For outdoor events, including the North Tennessee State Fair, a proper venue is essential. With the demise of the Wilma Rudolph Pavilion and the Fairgrounds Park (now renamed Liberty Park), we strongly recommend acquisition and construction of an outdoor facility which would host these events.

Plans are underway for the Tennessee State Fairgrounds to be razed in favor of private development. This leaves a large vacuum for outdoor events, a vacuum that Clarksville can and should be ready to fill with a stellar outdoor facility. Rodeos, flea markets, fairs, festivals, and Oktoberfest are some examples of events that are possible.

  • Sports Center

(Centennial Sportsplex, Nashville)

A multi-fitness recreation and sports facility would allow for residents and visitors to enjoy a wide variety of sporting events and competitions. Hockey, indoor football, tennis, soccer, aquatics, and other sports would be available.

The Dr. Thomas F. Frist Centennial Sports Facility (http://www.nashville.org/sportsplex/) is operated by the Metropolitan Government of Nashville and Davidson County, which indicates that such a facility would be a public asset to the community.

Nashville currently hosts at least four major indoor tennis facilities. The lack of a local indoor tennis court complex forces residents to drive to Nashville for their sport. We believe any sports center should include clay tennis courts for local enthusiasts in this popular sport.

  • Film Festival

(Reference: Nashville Film Festival, Bolder International Film Festival, Jackson Hole Wildlife Film Festival)

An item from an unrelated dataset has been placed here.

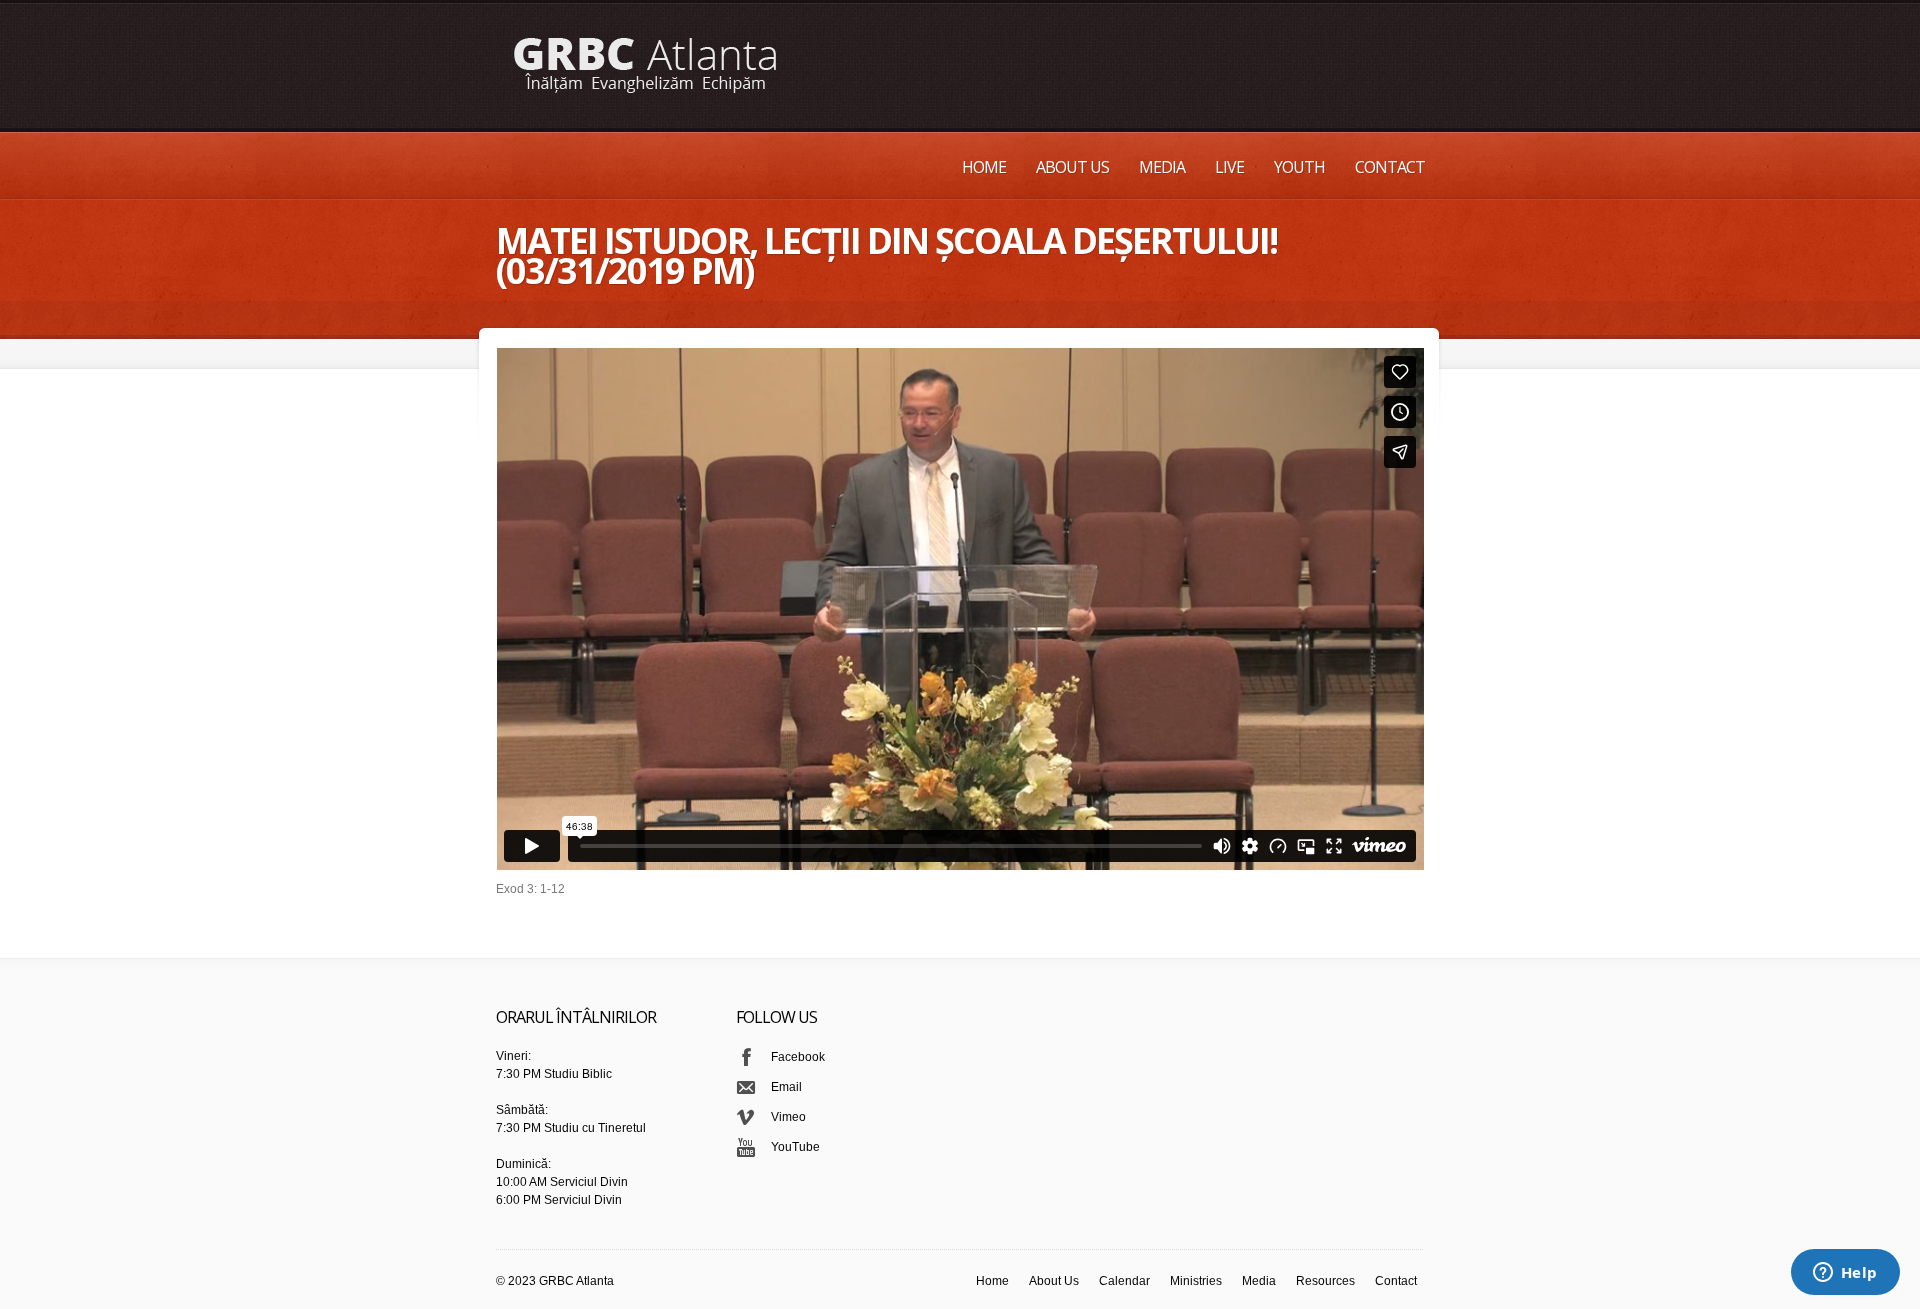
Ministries (1196, 1281)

A local film festival that features artistic and quality films would allow filmmakers from throughout the region to screen their films as a part of the best and brightest.

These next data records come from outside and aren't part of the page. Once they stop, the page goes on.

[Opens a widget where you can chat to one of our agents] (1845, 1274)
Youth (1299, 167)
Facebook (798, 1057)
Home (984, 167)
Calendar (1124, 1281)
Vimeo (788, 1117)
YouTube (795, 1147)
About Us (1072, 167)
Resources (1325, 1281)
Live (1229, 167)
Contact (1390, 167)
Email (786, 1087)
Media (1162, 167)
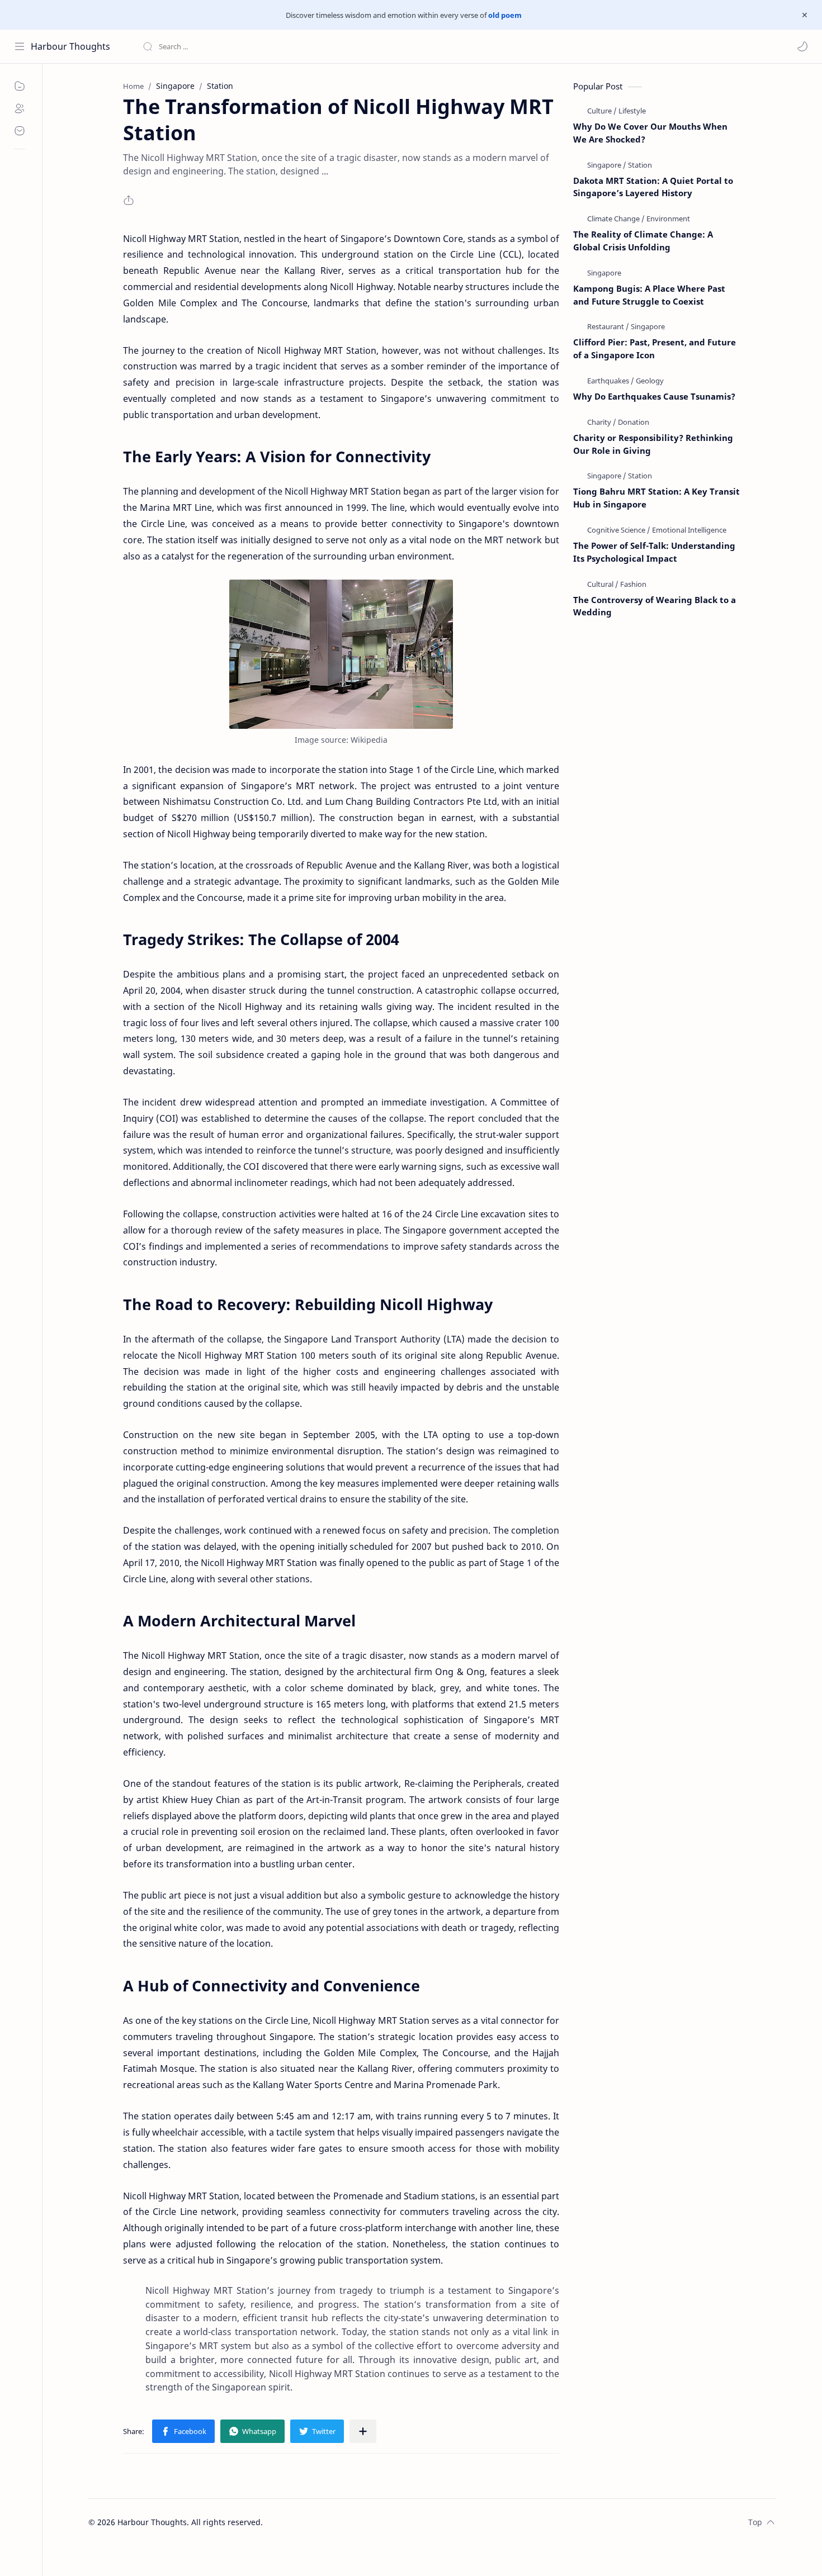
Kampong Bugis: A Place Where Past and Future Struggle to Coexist (649, 295)
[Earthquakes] (610, 381)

The Nashville Film Festival is an excellent example of a thriving, successful film festival.

  • Fine Arts Magnet School

(Reference: Hume-Fogg Academic Magnet School)

A thriving arts community is best served when the best and brightest young artists and performers have a venue to hone their skills while still in primary and secondary school. A fine arts magnet school would provide these students with extra opportunities in both the visual and performing arts.

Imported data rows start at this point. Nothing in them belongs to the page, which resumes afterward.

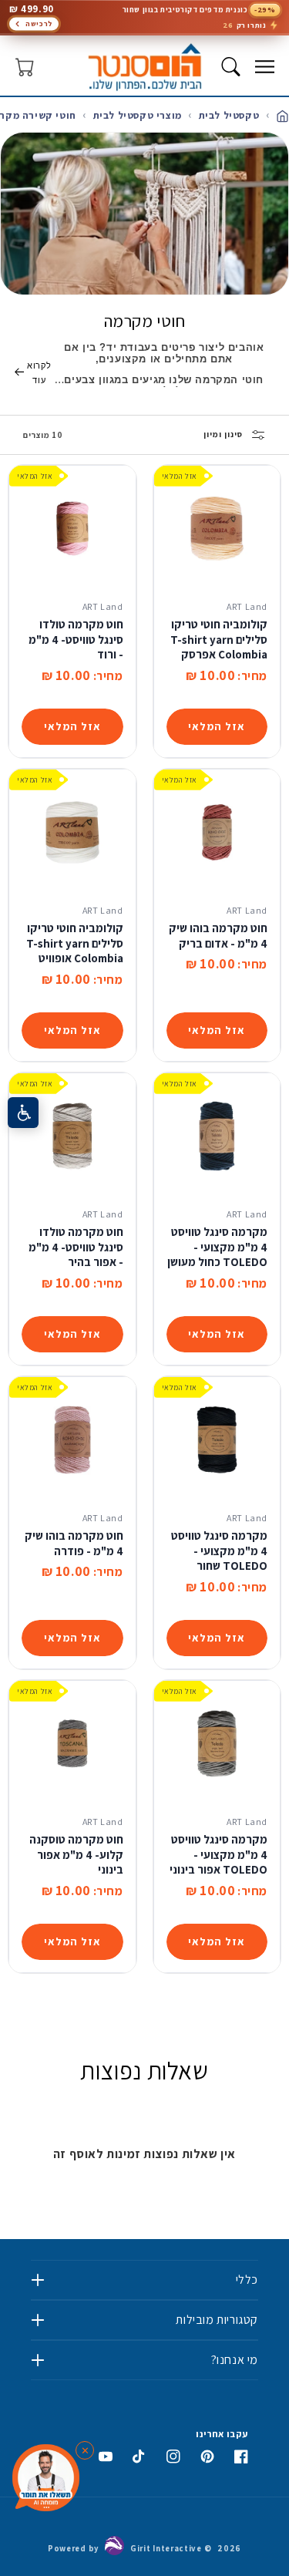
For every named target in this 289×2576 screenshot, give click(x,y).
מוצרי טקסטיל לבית (136, 115)
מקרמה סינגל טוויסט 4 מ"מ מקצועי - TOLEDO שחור (219, 1550)
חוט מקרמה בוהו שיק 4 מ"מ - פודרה (74, 1543)
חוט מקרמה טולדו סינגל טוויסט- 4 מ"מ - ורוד (76, 639)
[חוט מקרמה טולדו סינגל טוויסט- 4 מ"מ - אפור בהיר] (72, 1136)
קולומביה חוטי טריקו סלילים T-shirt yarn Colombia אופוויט (74, 943)
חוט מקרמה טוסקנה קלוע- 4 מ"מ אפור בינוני (76, 1854)
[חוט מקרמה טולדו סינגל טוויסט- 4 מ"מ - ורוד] (72, 529)
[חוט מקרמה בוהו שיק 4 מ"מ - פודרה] (72, 1440)
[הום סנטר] (144, 67)
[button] (264, 67)
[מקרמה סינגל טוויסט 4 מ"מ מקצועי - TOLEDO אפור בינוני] (217, 1744)
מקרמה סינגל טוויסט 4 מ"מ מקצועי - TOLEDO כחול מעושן (217, 1246)
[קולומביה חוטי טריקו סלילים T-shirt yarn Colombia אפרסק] (217, 529)
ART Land (247, 606)
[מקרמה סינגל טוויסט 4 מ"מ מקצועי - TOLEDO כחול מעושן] (217, 1136)
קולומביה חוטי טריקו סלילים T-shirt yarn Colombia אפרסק (218, 639)
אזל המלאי (216, 726)
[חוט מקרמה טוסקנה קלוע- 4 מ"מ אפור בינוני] (72, 1744)
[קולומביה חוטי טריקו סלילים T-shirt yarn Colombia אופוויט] (72, 833)
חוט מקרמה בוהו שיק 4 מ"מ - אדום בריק (218, 936)
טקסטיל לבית (227, 115)
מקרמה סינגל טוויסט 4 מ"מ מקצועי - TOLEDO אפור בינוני (218, 1854)
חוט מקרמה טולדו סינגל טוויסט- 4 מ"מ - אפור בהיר (76, 1246)
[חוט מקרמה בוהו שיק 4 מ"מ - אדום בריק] (217, 833)
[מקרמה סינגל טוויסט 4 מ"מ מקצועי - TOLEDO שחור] (217, 1440)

Nashville’s Hume-Fogg school is a stellar example of bringing stellar students into a classic learning environment. Plus, Metro also features Isaiah T. Creswell Arts Magnet Middle School, which is unique in the Metro school system.

The Creswell Middle Arts Magnet mission statement is “to provide the highest instruction in the Fine and Performing Arts while promoting mastery of academic standards at or above the national norm.”

We recommend similar facilities for Clarksville students.

ELEVEN TO TWENTY YEARS

  • Theme Park

(Reference: Six Flags Over Georgia, Dollywood, Opryland)

The benefit of providing a theme park as a regional attraction to tourism is self-evident. Not only would local youth and young adults have “something to do” that’s outside the norm, such a park could draw millions of potential tourism dollars.

  • Zoo

(Reference: Nashville Zoo at Grassmere, Memphis Zoo)

A local zoo would provide for dynamic learning experiences for students of all ages. Classes could be held for a wide variety of topics from biology to photography. A local zoo would be a regional attraction that would provide more tourism dollars and add to the city’s rich culture.

  • Minor League Sports Team

(Reference: Nashville Sounds)

As the sports community continues to grow in the Clarksville area  we believe that re-introducing a minor league baseball team would be a viable possibility. The Nashville Sounds is a great example of how a strong team can be beneficial for the community.

Grand Rapids, Michigan is home to the Whitecaps. Their events are widely attended and the games provide entertainment for everyone. The Diamond Jaxx is a team in West Tennessee and is based in Jackson.

Knoxville is host to the Ice Bears, a minor league hockey team. Other cities with teams in the Southern Professional Hockey League include Fayetteville, AR, Huntsville, AL, Columbus, GA, and Pensacola, FL.